Unpacking the Justice Dimensions of High-Tech Trade Securitization: A Perspective on Integrating International Trade Justice with Just Energy Transition Imperatives
Pranusha Kulkarni, Goa Institute of Management, India (India)
The escalating geopolitical competition surrounding semiconductors and critical minerals has led to the implementation of stringent export control trade policies, primarily coding the ontology of access to high end technology as a national security issue (Bown, 2020; Gupta et al., 2024). While these export control measures aim to secure technological supremacy and prevent military enhancement, their far-reaching climate justice consequences, particularly for vulnerable geographies prone to heightened risk of climate-induced damage, remain inadequately explored (H.-W. Liu & Lin, 2025; X. Liu et al., n.d.) Understanding these human- and just transition dimensions of high tech export controls, and the effects of climate diplomacy narrative that renewable energy is the panacea for climate change, is crucial as disruptions to global tech supply chains, and increased extraction of critical minerals without reducing consumption and/or encouraging degrowth policies, can lead to heightened climate strain and aggravate social injustice, esp on climate-vulnerable geographies like India.

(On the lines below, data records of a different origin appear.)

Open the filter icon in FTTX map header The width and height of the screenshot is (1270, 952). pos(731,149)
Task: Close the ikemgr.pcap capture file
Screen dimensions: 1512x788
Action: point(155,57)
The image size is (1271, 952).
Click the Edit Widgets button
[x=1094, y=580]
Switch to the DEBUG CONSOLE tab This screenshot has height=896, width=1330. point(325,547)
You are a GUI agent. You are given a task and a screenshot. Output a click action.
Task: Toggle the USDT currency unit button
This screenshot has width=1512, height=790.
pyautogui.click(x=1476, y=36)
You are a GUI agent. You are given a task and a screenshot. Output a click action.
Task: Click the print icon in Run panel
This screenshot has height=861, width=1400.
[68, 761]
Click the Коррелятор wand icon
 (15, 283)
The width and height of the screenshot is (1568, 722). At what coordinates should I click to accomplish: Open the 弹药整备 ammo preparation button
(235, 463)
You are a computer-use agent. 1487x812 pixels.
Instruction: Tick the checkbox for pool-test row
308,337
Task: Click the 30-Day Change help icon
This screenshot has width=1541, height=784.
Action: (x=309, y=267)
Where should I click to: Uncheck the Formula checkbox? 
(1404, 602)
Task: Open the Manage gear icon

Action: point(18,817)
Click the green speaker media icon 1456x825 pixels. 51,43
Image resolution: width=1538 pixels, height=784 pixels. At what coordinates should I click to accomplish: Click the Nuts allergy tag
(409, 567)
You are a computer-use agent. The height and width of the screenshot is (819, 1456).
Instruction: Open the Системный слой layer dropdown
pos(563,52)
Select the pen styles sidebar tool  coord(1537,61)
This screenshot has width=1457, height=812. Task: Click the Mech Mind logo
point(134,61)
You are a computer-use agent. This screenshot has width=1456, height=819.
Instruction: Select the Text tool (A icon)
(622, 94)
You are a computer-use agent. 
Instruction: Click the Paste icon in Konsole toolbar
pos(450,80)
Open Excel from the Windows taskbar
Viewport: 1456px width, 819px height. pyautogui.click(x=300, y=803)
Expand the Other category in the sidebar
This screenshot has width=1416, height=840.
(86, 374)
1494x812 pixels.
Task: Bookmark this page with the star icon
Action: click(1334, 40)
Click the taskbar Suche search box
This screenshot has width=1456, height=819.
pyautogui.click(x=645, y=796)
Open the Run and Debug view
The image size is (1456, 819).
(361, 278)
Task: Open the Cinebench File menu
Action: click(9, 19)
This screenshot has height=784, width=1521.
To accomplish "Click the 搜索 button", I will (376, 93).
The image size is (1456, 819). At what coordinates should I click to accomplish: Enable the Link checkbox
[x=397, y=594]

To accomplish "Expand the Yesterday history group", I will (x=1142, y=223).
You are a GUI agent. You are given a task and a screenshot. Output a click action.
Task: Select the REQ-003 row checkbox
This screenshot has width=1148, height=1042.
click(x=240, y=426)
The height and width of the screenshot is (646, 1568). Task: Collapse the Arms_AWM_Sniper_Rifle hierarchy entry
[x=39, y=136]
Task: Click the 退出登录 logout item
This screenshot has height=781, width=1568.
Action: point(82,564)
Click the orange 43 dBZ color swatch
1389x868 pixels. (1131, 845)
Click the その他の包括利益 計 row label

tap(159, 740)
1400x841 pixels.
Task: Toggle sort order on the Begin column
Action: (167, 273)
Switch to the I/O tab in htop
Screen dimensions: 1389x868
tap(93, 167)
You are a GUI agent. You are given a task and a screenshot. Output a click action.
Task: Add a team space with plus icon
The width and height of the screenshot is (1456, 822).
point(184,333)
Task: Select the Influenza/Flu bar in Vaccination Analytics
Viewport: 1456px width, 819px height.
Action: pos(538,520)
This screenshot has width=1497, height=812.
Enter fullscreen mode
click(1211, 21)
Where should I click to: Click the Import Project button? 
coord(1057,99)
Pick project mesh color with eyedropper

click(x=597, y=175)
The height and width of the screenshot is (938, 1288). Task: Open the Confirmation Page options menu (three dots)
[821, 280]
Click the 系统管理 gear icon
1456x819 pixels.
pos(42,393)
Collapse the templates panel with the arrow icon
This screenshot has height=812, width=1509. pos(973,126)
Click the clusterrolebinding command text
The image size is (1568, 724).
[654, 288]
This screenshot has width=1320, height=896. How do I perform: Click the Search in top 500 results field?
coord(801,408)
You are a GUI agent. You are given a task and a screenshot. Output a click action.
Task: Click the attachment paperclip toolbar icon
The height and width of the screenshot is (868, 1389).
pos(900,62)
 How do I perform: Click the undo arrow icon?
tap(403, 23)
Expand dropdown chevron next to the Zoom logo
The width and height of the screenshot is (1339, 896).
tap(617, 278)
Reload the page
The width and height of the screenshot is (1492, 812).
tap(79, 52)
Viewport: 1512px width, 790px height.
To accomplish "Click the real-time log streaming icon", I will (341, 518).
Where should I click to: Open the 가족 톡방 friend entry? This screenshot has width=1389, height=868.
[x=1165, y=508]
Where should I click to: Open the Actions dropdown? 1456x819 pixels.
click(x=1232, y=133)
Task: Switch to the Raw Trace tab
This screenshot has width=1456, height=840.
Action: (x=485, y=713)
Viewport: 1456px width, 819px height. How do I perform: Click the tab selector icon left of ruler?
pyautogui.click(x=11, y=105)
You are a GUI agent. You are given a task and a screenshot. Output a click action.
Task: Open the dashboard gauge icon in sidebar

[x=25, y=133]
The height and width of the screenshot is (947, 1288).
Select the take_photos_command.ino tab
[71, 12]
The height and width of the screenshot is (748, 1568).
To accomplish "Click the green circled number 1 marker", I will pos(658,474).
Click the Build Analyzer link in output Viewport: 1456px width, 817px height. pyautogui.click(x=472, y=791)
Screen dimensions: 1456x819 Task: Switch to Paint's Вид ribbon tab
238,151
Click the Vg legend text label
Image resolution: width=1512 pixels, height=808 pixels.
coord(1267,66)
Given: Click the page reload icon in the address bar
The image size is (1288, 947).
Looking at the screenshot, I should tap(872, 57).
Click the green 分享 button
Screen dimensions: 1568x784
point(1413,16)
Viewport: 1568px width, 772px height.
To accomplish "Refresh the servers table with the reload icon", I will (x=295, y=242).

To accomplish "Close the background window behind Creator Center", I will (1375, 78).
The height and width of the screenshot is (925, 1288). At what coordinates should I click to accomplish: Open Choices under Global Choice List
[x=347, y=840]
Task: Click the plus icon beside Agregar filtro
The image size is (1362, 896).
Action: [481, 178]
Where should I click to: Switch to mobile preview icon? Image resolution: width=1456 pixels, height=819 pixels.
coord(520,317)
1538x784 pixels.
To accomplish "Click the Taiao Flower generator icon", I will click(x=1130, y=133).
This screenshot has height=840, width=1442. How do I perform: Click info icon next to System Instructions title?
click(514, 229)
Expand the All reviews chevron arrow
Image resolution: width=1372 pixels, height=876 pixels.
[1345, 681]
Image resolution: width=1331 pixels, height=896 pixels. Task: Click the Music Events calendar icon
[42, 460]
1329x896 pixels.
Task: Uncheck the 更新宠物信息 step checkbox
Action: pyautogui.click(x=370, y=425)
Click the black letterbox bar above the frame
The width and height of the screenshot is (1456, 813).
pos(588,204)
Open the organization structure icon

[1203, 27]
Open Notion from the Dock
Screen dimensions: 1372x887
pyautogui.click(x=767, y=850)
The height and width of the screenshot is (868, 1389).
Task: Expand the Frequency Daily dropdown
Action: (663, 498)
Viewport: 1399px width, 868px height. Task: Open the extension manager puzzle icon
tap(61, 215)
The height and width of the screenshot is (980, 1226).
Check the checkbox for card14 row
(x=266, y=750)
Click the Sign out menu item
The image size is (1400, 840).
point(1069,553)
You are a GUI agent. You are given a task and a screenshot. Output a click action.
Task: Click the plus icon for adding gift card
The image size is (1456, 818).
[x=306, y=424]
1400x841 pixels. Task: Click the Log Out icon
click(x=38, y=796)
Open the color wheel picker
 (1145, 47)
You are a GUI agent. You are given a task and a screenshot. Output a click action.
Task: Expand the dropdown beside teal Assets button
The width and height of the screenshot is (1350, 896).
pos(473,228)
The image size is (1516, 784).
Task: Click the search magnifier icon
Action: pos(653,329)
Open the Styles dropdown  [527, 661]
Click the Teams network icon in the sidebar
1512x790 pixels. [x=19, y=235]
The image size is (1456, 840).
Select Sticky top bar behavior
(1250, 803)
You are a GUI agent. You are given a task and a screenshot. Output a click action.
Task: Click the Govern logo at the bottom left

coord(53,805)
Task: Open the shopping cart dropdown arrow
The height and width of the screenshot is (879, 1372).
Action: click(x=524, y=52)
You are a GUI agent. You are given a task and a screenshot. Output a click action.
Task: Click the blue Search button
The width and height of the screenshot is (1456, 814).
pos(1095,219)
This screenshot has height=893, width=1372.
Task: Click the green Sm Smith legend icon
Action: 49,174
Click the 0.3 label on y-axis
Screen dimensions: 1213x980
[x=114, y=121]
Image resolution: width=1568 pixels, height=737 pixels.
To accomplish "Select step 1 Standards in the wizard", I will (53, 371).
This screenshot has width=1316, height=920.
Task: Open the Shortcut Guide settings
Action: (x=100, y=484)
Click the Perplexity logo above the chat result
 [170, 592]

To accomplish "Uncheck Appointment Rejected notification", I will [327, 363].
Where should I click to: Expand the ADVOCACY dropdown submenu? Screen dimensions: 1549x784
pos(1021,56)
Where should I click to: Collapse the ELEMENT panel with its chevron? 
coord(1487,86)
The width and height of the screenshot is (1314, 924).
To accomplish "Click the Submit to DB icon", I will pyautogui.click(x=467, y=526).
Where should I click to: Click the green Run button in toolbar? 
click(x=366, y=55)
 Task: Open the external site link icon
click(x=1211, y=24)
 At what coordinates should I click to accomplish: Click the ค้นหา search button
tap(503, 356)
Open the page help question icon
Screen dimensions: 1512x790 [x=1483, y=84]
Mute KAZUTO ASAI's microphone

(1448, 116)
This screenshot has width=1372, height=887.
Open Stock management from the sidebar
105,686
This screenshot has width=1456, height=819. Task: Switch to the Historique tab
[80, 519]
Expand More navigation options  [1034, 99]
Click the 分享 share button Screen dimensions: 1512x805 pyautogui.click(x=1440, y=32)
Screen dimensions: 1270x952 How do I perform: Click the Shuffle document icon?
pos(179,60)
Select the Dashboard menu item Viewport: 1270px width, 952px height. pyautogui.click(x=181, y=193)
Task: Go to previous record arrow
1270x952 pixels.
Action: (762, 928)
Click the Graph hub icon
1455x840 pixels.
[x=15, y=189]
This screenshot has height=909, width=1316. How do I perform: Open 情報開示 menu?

This necessitates an examination through the "just transition" framework of the ongoing high tech geopolitical tensions, albeit this framework has traditionally been applied to climate action only (Carley & Konisky, 2020; Heffron & McCauley, 2018). To address this critical theoretical lacuna, this conceptual paper proposes to historically examine the climate implications of high tech export control trade policies on just transition prospects in vulnerable geographies. This approach is uniquely suited to uncover the nuanced "how" and "why" behind trade policy impacts on just transition, focusing on impacts of climate tech and semiconductor-intensive climate innovations. This paper thus proposes a novel synthesis of international trade justice, export control policies, and just transition literatures, by reframing the “chip war”(Zhang & Zhu, 2023) issue as a just transition issue, thereby contributing to a novel transdisciplinary theoretical-analytical framework at the liminal space between trade and climate justices.